The first few cube numbers pop up regularly in maths exams and few children recognise them as a set.
Cube numbers are created by multiplying a number by itself and then by itself again:
2 x 2 x 2 = 8
3 x 3 x 3 = 27
If your child can recognise these as a set of numbers and understands how they are calculated, it is a good beginning. Ideally though, they should be able to recite just the first 6 – which I’ve typed out for you in colour , just click on the link below:
It is no harm to point out that there are other simple cube numbers out there, for instance:
10 x 10 x 10 = 1000
20 x 20 x 20 = 8000
But these higher numbers don’t need to be learnt, just appreciated (aaah!)…

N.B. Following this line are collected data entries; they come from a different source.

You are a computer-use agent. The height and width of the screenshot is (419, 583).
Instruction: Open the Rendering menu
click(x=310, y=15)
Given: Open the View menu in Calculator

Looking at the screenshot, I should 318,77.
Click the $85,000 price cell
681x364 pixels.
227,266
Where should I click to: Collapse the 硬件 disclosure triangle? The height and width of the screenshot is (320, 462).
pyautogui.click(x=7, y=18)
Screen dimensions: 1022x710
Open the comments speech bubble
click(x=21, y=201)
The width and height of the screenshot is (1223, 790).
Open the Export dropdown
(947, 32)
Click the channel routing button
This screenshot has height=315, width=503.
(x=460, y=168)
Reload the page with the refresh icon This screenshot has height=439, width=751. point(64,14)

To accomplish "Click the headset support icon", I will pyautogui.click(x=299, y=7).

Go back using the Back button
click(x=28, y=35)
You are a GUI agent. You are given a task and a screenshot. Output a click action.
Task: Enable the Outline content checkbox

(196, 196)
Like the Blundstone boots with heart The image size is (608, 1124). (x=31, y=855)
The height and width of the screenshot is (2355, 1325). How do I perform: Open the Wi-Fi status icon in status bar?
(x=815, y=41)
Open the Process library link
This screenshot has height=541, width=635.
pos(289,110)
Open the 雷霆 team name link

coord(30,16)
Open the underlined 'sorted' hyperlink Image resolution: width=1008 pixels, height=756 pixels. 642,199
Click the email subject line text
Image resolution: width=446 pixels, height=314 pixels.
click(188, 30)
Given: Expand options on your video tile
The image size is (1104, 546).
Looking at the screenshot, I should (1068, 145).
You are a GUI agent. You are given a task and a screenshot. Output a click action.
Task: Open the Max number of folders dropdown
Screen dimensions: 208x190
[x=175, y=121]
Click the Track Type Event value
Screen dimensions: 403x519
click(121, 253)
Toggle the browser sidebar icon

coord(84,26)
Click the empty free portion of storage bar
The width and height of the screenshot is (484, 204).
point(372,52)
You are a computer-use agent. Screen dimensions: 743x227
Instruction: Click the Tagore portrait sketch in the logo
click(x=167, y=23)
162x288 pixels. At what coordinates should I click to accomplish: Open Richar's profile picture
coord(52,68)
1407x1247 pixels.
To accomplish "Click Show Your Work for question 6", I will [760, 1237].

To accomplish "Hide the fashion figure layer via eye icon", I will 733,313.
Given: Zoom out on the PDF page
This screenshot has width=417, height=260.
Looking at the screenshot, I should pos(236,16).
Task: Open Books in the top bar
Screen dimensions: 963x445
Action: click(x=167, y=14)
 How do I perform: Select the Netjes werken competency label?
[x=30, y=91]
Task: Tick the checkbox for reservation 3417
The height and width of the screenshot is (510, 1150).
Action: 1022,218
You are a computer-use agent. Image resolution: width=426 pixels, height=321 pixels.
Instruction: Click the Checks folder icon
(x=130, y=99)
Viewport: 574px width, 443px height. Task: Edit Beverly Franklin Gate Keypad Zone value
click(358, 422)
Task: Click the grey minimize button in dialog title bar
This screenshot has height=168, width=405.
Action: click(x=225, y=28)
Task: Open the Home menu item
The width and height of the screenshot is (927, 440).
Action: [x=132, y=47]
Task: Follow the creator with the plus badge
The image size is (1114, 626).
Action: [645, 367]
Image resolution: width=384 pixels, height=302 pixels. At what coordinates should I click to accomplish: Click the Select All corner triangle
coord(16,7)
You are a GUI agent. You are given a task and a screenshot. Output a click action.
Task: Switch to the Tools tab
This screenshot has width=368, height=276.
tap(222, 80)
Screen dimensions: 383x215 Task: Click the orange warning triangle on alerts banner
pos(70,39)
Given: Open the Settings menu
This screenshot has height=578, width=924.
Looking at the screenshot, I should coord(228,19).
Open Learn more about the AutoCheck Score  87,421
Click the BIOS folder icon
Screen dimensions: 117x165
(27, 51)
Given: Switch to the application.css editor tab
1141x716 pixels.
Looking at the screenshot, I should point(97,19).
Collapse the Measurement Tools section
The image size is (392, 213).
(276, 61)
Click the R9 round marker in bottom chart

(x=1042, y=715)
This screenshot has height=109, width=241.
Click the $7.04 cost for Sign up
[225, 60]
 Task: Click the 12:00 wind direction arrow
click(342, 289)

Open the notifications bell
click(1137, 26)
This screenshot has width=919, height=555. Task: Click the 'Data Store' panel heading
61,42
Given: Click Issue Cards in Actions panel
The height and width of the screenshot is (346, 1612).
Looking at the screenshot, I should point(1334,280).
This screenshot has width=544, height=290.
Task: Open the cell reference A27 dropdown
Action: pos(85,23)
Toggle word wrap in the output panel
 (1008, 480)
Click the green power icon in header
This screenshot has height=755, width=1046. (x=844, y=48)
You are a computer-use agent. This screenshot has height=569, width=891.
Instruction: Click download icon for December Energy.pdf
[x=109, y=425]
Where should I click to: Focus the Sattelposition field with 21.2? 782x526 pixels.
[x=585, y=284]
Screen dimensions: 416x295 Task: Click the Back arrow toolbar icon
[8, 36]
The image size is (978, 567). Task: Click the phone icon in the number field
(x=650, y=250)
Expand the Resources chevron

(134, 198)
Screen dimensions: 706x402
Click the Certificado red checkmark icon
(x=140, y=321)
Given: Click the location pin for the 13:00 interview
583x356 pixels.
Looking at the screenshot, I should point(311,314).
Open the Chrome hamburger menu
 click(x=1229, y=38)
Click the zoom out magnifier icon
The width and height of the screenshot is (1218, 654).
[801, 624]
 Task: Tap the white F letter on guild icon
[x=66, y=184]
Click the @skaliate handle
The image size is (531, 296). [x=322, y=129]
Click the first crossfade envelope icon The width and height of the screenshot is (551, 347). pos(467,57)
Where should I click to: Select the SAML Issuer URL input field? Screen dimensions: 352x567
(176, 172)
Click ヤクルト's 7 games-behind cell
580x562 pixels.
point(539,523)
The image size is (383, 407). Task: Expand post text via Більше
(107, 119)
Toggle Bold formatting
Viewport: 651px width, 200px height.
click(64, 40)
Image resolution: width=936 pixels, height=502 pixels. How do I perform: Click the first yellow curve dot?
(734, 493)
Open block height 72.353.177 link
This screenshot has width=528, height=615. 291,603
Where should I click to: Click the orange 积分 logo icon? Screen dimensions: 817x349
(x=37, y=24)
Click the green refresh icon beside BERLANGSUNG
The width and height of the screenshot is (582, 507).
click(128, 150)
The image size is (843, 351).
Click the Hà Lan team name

Here are some standard exam questions involving cube numbers:
What comes next? 216, 125, 64, 27 _ ?
Spot the odd one out: 100, 64, 2, 8, 216
Which of these is an even cube number? 32 125 64 144
I think of a number, multiply it by itself and then multiply the answer by the number I first started with. My answer is 64, what was the number I first thought of?
Print up my little graphic and stick it on your fridge. Don’t say anything about it and wait until someone asks you!